Etemadi’s twin roles enable research in his lab to traverse the technological and communications boundaries between engineering and healthcare. His lab is situated inside one of the intensive care units at Northwestern Memorial Hospital to enable continuous communication among engineers and nurses, physicians and other caregivers.
This area of research is incredibly important, as lung cancer has the highest rate of mortality among all cancers, and there are many challenges in the way of broad adoption of lung cancer screening. Our work examines ways AI can be used to improve the accuracy and optimize the screening process, in ways that could help with the implementation of screening programs. The results are promising, and we look forward to continuing our work with partners and peers.
Shravya Shetty, Technical Lead, Google
Lung cancer is the most common cause of cancer-linked fatalities in the United States, resulting in an estimated 160,000 deaths in 2018. Large clinical trials spanning the United States and Europe have revealed that chest screening can identify the cancer and lower death rates. However, high inaccuracy rates and the limited access to these screenings mean that a number of lung cancers are typically detected at advanced stages, when they are not easy to treat.
The deep-learning system makes use of the primary CT scan and, as well as whenever available, a prior CT scan from the patient as input. Prior CT scans are beneficial in predicting lung cancer malignancy possibility because the growth rate of suspicious lung nodules can be symptomatic of malignancy. The computer was taught using entirely de-identified, biopsy-confirmed low-dose chest CT scans.
The novel system identifies both a region of interest and if the region has a high probability of lung cancer.
The model outdid six radiologists when prior CT imaging was not present and did as well as the radiologists when there was prior imaging.
“The system can categorize a lesion with more specificity. Not only can we better diagnose someone with cancer, we can also say if someone doesn’t have cancer, potentially saving them from an invasive, costly and risky lung biopsy,” Etemadi said.
Google researchers created the deep-learning model and applied it to 2,763 de-identified CT scan sets offered by Northwestern Medicine to corroborate the new system’s accuracy. The researchers learned the AI-driven system was able to detect sometimes-tiny malignant lung nodules with a model AUC of 0.94 test cases. The cases were taken from the Northwestern Electronic Data Warehouse as well as other Northwestern Medicine data sources, as a result of complex, highly tailored software engineered by Etemadi’s team.
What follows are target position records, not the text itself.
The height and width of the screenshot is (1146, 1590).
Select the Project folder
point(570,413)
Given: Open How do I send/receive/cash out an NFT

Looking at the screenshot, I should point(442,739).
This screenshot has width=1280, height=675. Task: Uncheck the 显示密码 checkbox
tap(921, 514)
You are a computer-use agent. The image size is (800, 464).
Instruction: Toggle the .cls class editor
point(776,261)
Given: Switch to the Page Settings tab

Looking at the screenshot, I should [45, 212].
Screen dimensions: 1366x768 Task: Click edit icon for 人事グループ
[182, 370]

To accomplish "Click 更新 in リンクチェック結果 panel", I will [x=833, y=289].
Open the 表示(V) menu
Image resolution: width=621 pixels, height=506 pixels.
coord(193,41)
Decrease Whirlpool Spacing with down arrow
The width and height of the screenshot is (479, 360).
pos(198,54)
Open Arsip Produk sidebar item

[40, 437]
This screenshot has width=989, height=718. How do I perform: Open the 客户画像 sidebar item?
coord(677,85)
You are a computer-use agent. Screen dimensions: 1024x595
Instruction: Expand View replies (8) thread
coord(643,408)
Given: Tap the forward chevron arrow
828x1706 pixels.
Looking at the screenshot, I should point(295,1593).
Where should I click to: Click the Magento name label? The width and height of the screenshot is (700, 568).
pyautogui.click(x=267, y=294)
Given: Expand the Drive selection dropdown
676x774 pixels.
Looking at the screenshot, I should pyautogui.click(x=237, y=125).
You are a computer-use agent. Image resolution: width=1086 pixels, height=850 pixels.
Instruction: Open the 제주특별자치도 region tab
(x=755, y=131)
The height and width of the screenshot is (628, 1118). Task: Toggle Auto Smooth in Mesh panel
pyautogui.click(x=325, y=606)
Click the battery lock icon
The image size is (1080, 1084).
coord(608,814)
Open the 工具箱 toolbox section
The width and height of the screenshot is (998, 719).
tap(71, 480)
“Most of the software we use as clinicians is designed for patient care, not for research,” Etemadi said. “It took over a year of dedicated effort by my entire team to extract and prepare data to help with this exciting project. The ability to collaborate with world-class scientists at Google, using their unprecedented computing capabilities to create something with the potential to save tens of thousands of lives a year is truly a privilege.”
The researchers warn that these findings have to be clinically verified in large patient populations, but they say this model may help in refining the management and outcome of lung cancer patients.
The paper’s corresponding author is Dr. Daniel Tse, Google product manager.